• Work request:
Among the records below, find the lines that contain "computer" and copy each of them.

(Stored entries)
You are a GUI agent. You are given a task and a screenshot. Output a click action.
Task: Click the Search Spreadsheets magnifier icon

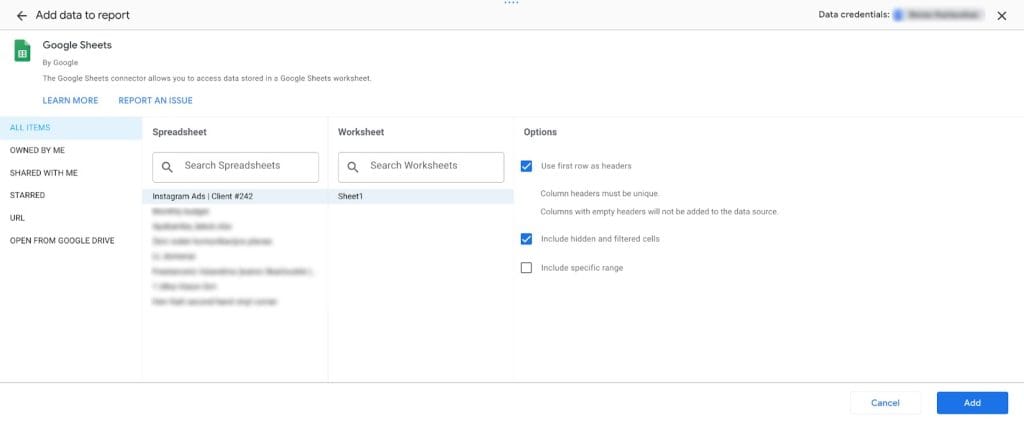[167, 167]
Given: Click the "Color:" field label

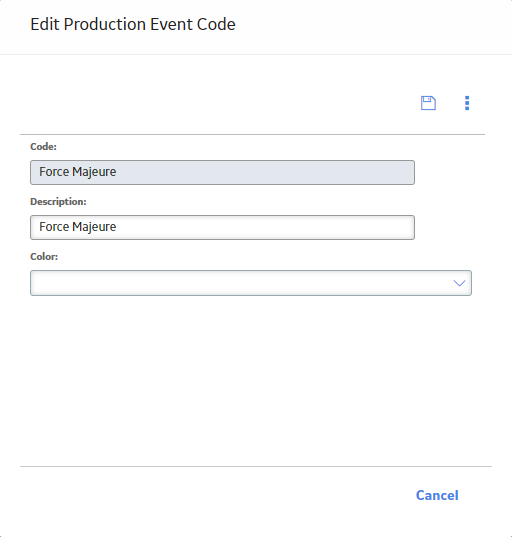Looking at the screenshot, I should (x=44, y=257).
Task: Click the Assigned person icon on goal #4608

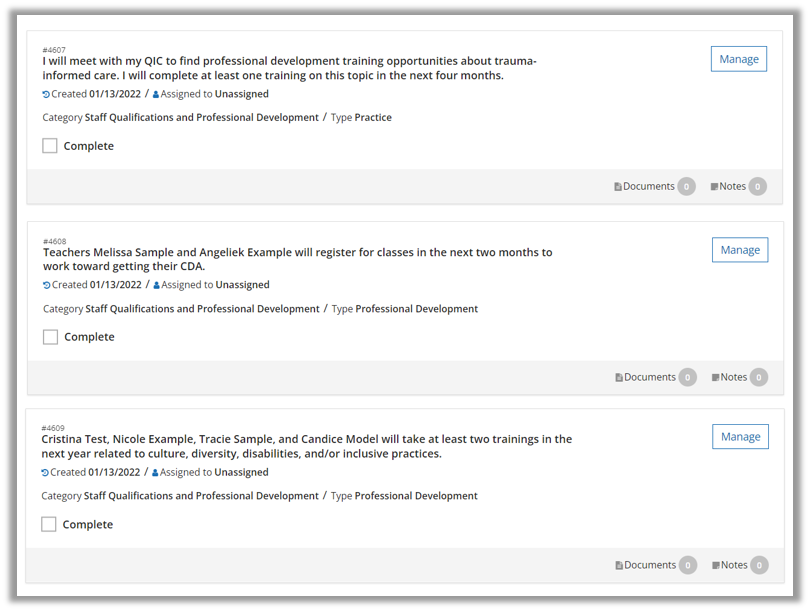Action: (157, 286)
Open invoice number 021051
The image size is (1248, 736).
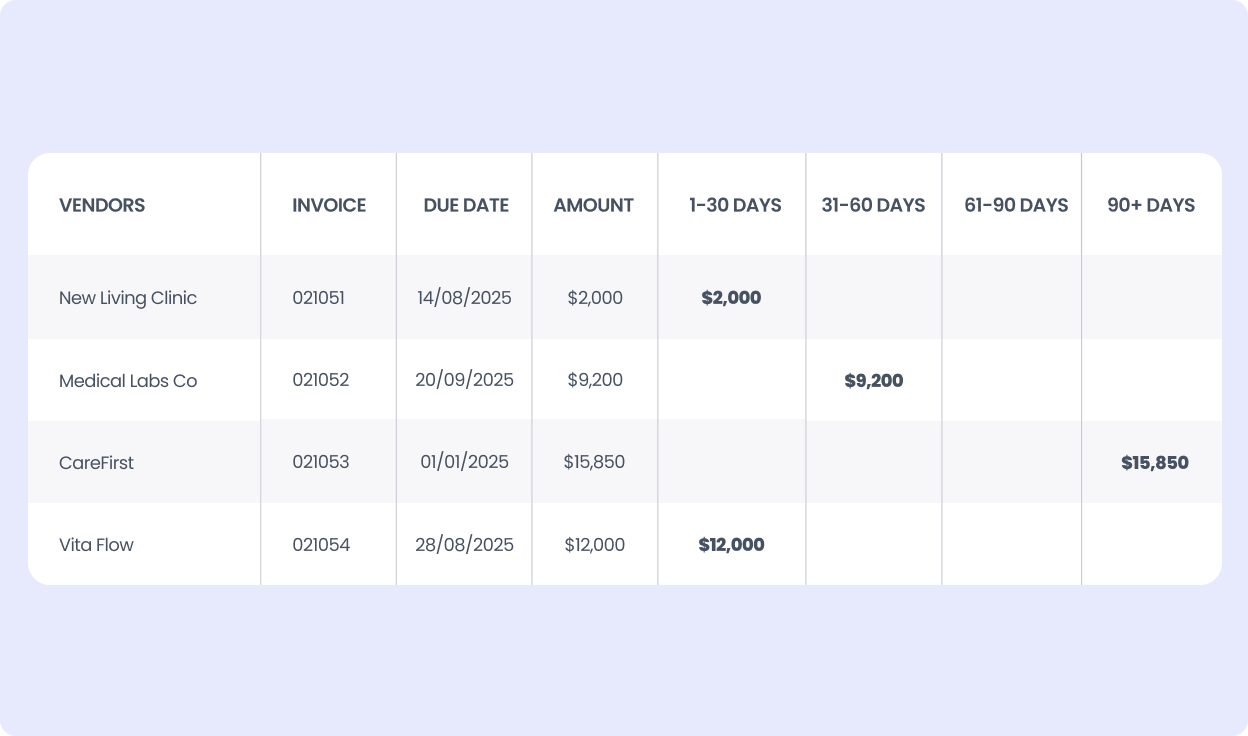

==

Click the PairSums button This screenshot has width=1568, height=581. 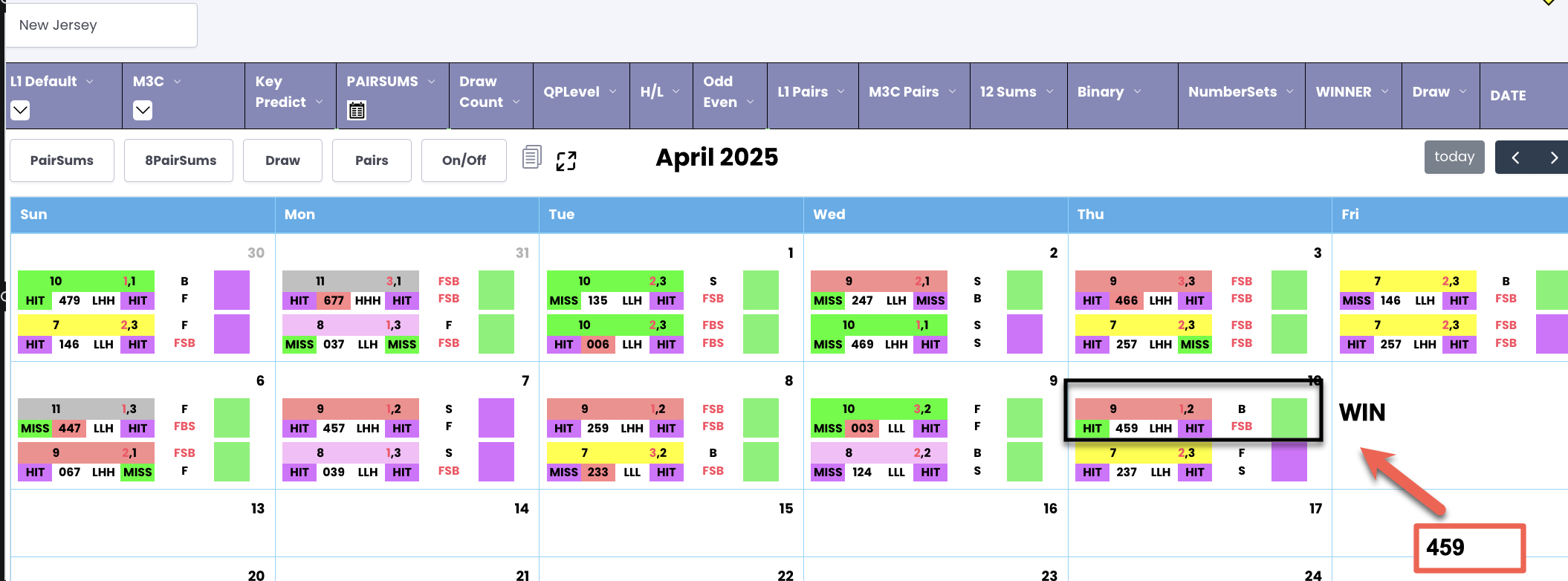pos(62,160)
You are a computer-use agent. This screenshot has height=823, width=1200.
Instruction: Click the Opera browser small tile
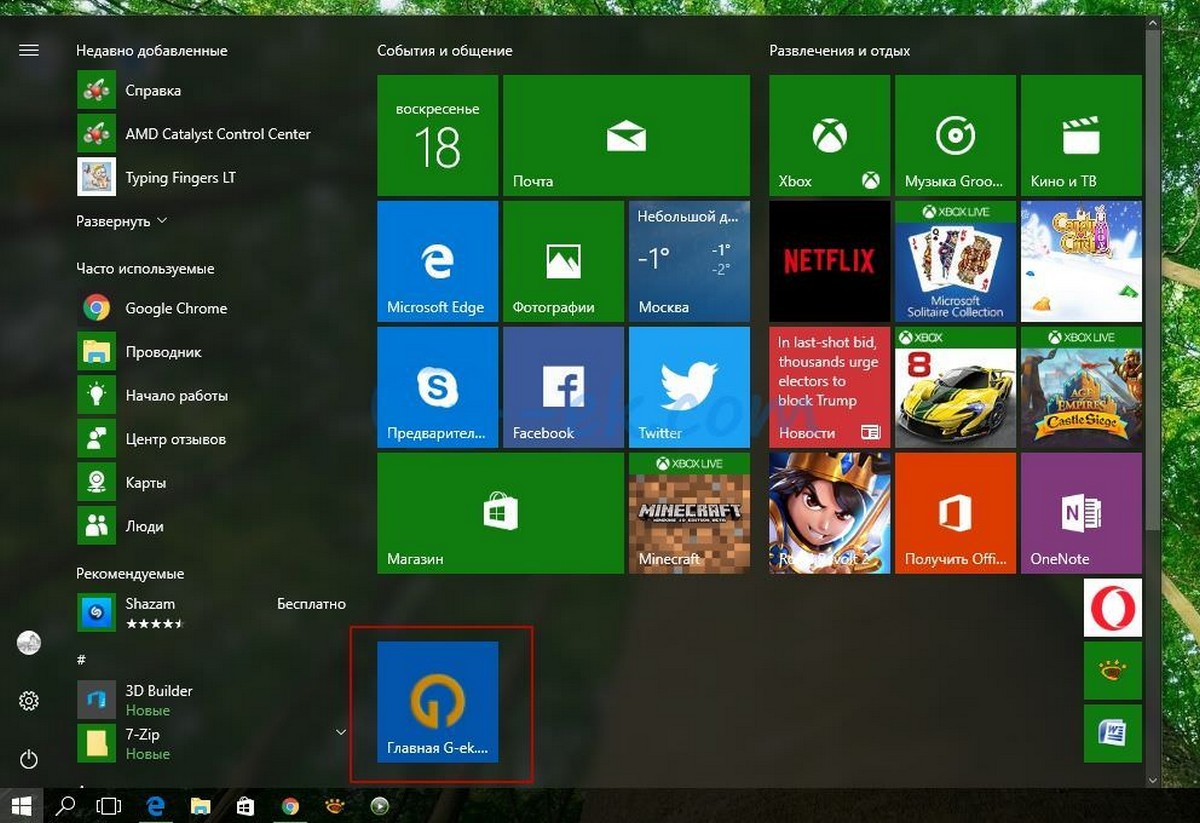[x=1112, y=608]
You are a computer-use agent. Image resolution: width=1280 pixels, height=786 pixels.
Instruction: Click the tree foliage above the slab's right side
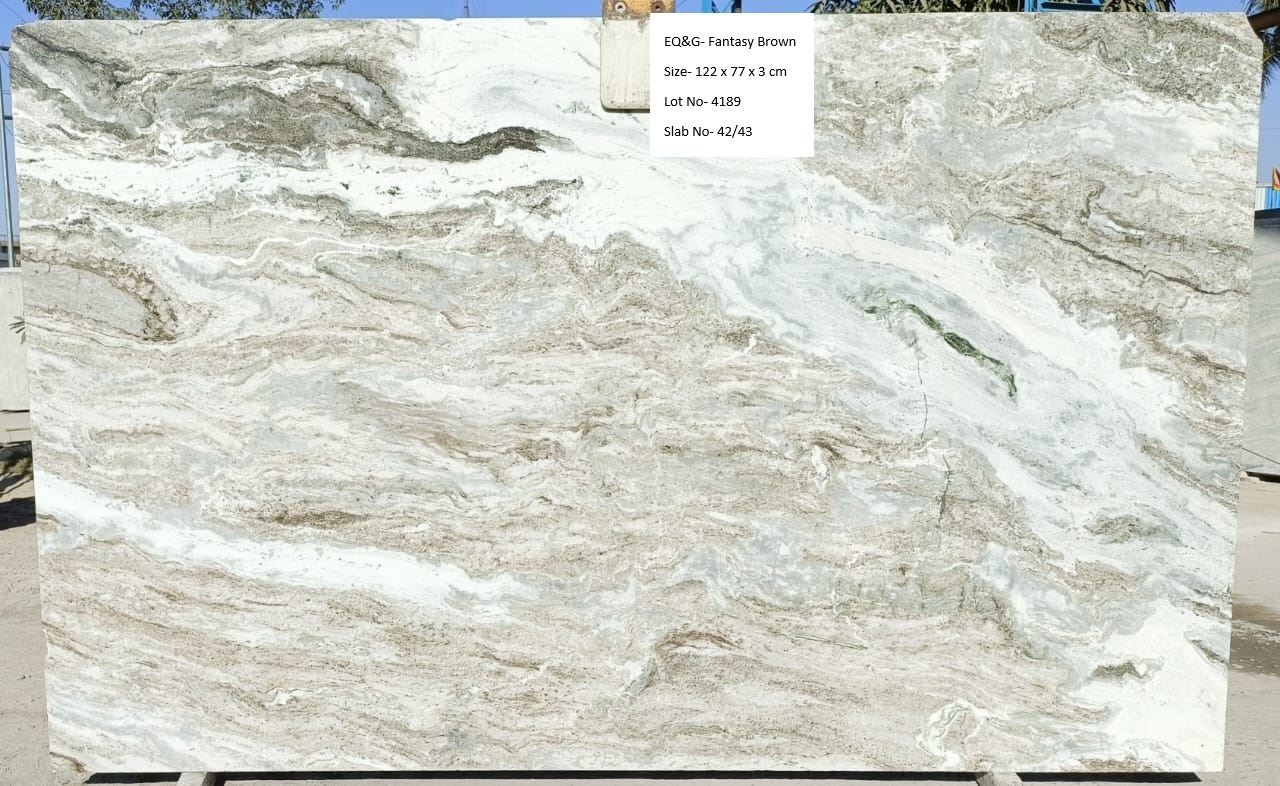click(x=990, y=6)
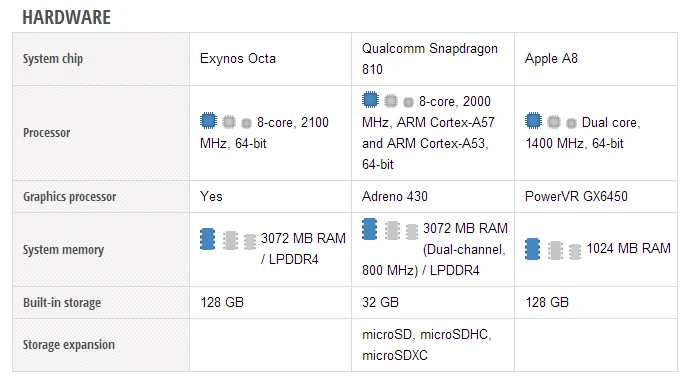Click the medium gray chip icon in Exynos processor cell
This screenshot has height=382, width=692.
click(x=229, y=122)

• Final answer:
You are a computer-use agent. This screenshot has height=823, width=1200.
You are a computer-use agent. Image resolution: width=1280 pixels, height=786 pixels.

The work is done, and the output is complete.